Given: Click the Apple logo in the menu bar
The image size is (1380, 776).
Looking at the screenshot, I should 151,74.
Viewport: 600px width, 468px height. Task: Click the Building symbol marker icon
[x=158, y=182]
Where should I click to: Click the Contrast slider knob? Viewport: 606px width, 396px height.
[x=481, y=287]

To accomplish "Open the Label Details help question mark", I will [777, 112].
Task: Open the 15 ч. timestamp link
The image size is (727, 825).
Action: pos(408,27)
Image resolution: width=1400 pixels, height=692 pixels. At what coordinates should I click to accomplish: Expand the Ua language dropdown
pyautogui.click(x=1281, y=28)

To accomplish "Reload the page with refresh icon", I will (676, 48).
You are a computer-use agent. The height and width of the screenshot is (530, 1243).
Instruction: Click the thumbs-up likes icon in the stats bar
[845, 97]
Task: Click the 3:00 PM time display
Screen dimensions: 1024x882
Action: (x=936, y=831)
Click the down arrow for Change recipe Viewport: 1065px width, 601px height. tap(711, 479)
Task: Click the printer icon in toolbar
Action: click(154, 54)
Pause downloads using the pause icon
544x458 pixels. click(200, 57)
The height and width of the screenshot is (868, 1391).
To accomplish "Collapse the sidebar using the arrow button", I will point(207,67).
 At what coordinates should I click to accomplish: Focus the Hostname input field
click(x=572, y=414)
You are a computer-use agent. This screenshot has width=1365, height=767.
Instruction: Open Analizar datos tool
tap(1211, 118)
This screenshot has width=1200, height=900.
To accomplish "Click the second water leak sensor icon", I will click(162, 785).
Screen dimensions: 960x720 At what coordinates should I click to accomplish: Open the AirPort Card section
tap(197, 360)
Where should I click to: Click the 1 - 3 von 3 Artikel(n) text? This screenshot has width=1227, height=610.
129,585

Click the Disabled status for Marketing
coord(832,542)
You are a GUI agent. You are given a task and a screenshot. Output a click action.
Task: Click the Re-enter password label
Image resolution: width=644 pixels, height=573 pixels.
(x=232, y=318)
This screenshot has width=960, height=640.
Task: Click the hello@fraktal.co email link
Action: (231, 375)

┄┄┄┄┄┄┄┄┄┄

Instructions for the task:
Go through the listing above and write out exactly the lines starting with the one holding "The image size is (1380, 776)." and running through the one holding "You are a computer-use agent. This", ends included, and no others.

Result for this task:
The image size is (1380, 776).
Looking at the screenshot, I should 151,74.
Viewport: 600px width, 468px height. Task: Click the Building symbol marker icon
[x=158, y=182]
Where should I click to: Click the Contrast slider knob? Viewport: 606px width, 396px height.
[x=481, y=287]

To accomplish "Open the Label Details help question mark", I will [777, 112].
Task: Open the 15 ч. timestamp link
The image size is (727, 825).
Action: pos(408,27)
Image resolution: width=1400 pixels, height=692 pixels. At what coordinates should I click to accomplish: Expand the Ua language dropdown
pyautogui.click(x=1281, y=28)

To accomplish "Reload the page with refresh icon", I will (676, 48).
You are a computer-use agent. The height and width of the screenshot is (530, 1243).
Instruction: Click the thumbs-up likes icon in the stats bar
[845, 97]
Task: Click the 3:00 PM time display
Screen dimensions: 1024x882
Action: (x=936, y=831)
Click the down arrow for Change recipe Viewport: 1065px width, 601px height. tap(711, 479)
Task: Click the printer icon in toolbar
Action: click(154, 54)
Pause downloads using the pause icon
544x458 pixels. click(200, 57)
The height and width of the screenshot is (868, 1391).
To accomplish "Collapse the sidebar using the arrow button", I will point(207,67).
 At what coordinates should I click to accomplish: Focus the Hostname input field
click(x=572, y=414)
You are a computer-use agent. This screenshot has width=1365, height=767.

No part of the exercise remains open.